Marc G. Fournier wrote:I'd go with block_size ...
True, page size usually references virtual memory pages, so it is related to virtual memory mapping. Block size is much more related to on-disk storage, true. The only reason I was leaning toward page is that it is possible to confuse disk block (512 bytes) with a PostgreSQL block (8k), but maybe that is not relivant.
I committed this yesterday as block_size because that had the majority support.

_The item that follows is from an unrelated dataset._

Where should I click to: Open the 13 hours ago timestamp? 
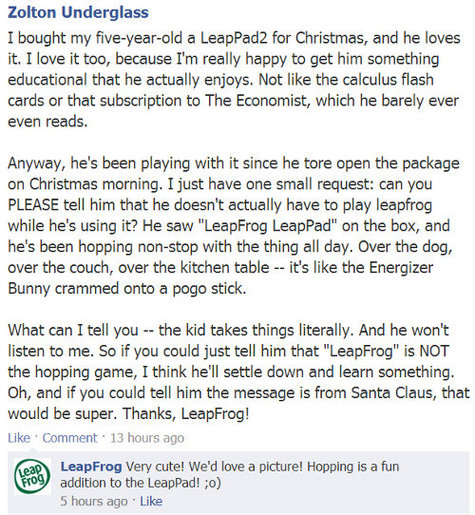[147, 438]
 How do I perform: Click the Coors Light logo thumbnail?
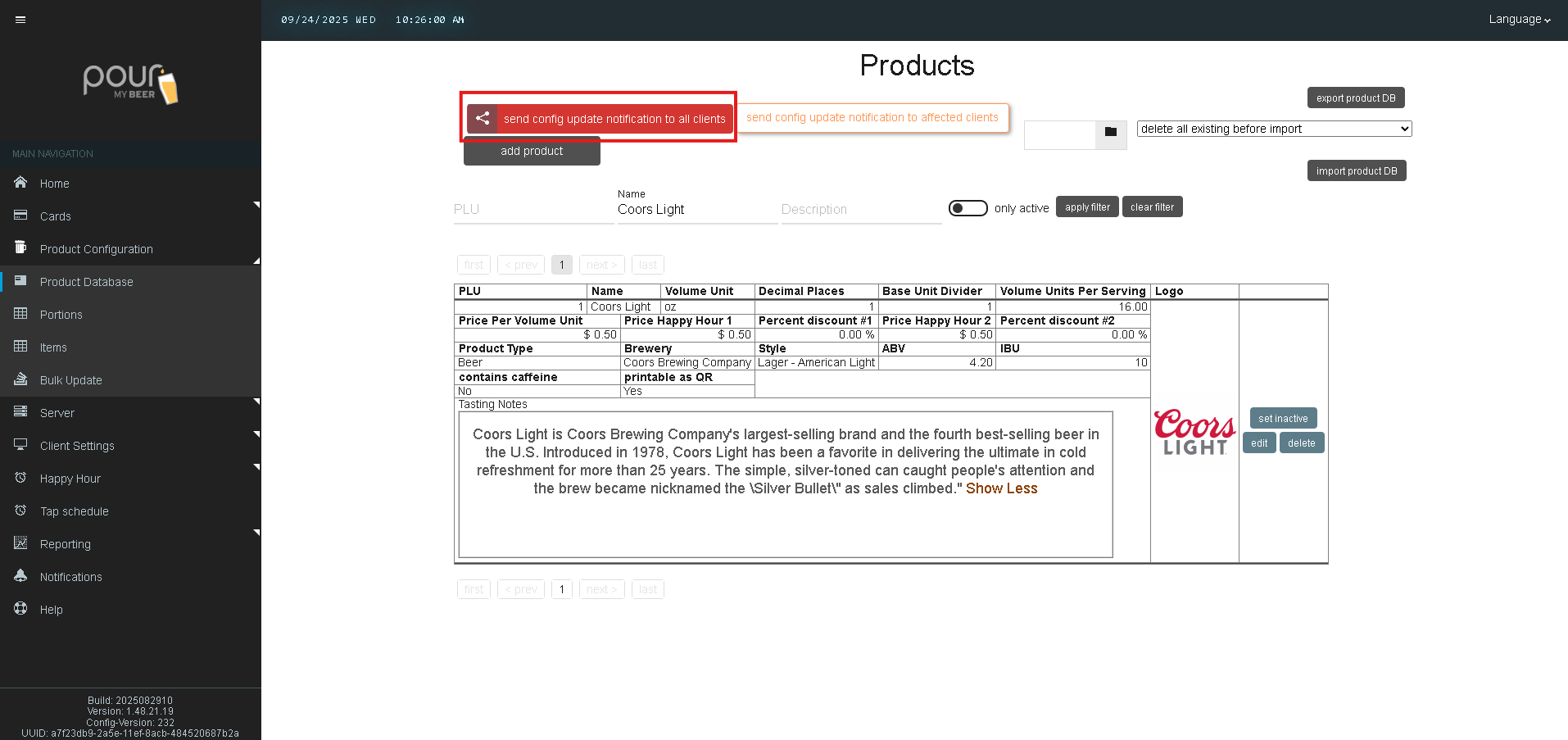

Of course it's not too late to change it, but as Tom mentioned, we want to settle on something relatively quickly and then not mess with it afterwards.

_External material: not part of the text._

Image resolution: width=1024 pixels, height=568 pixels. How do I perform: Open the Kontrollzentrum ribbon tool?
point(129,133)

As another data point in the discussion, pg_controldata gives this:
# pg_controldata pg_control version number: 72 Catalog version number: 200312031 Database cluster state: in production pg_control last modified: Wed Dec 3 12:06:35 2003 Current log file ID: 0 Next log file segment: 3 Latest checkpoint location: 0/27D5EEC Prior checkpoint location: 0/9BA8A0 Latest checkpoint's REDO location: 0/27D5EEC Latest checkpoint's UNDO location: 0/0 Latest checkpoint's StartUpID: 14 Latest checkpoint's NextXID: 6376 Latest checkpoint's NextOID: 156406 Time of latest checkpoint: Wed Dec 3 12:06:31 2003 Database block size: 8192 Blocks per segment of large relation: 131072 Maximum length of identifiers: 64 Maximum number of function arguments: 32 Date/time type storage: 64-bit integers Maximum length of locale name: 128 LC_COLLATE: C LC_CTYPE: C
Note that pg_controldata also uses "block size", so I'm still inclined to stick with that.